Jan 29, 2015
Safe Practices

In what may soon become a trend on a national level, the Washington Interscholastic Activities Association and the University Interscholastic League’s Medical Advisory Committee have both taken steps that aim to make practice time safer for high school football players.
In Washington, the WIAA recently passed legislation limiting summer football participation, which allows a maximum 20 team summer practices, with no more than 10 of them full-contact days.

“Some of the reasoning behind it is concussions,” Marty Parkhurst, Orting (Wash.) High School Athletic Director and Head Football Coach told the News Tribune. “Some of it is also liability.”

The rule also states that if a high school player wants to turn out for team-related summer activities, they may do so only after participating in three consecutive non-contact practices, which count toward the 20-practice allotment.

“Before, there were no rules about summer football. The WIAA basically said you were on your own,” Parkhurst said. “This is a step in the right direction. We probably needed some rules to rein everyone in, and make it a level playing field.”

For the UIL, recommendations from the Medical Advisory Committee, a group of group of doctors, athletic trainers and athletic administrators, include limiting football programs to 90 minutes of full-contact, game-speed practices per player per week during the regular season and playoffs. Before taking effect, the recommendation must be approved by the UIL Legislative Council in June and signed into effect by the commissioner of education. It’s interesting to note that the Medical Advisory Committee has a 100 percent recommendation approval rate since the group’s inception in 2001.

“It’s been the record of the Medical Advisory Committee since the start to be out front on issues,” UIL athletic director Mark Cousins told the Dallas Morning News. “I think it’s just another example of the fact that they are continually studying these issues to make sure that they are out in front and looking at all the things that are out there to make sure that the game is as safe as it can be.”

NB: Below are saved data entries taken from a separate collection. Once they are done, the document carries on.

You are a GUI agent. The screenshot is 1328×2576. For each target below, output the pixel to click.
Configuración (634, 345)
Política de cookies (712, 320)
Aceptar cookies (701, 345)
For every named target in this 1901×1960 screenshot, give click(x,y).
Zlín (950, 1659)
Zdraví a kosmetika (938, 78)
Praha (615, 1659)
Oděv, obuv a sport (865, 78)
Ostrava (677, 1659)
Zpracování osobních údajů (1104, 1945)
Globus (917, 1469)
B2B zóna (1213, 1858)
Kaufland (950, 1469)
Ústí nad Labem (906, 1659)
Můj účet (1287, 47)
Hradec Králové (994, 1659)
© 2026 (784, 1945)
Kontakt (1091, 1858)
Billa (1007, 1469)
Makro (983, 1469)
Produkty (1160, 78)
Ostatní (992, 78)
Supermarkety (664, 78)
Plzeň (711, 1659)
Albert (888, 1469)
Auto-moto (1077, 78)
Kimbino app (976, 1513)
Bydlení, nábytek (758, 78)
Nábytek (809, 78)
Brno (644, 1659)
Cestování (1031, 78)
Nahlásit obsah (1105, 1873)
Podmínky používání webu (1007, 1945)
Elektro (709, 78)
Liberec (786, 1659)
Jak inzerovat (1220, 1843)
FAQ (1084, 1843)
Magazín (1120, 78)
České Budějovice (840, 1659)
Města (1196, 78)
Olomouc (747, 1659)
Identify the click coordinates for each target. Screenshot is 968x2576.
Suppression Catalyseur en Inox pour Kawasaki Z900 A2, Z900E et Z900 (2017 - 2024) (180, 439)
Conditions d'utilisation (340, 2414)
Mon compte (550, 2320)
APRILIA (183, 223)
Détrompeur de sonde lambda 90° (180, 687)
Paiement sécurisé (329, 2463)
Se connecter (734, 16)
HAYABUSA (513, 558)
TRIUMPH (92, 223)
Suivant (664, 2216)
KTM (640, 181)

Currently, the UIL does have limits on the amount of time teams may practice, but there is nothing that regulates how that time is used. The new recommendation defines “full-contact” practices as something done at game speed, with tackling or blocking to the ground.

“I think, for the vast majority of the coaches, that fits in their practice schedule without them having to make any adjustments at all,” said Texas High School Coaches Association Executive Director D.W. Rutledge, a member of the committee and former state-title winning football coach, voted for the proposal.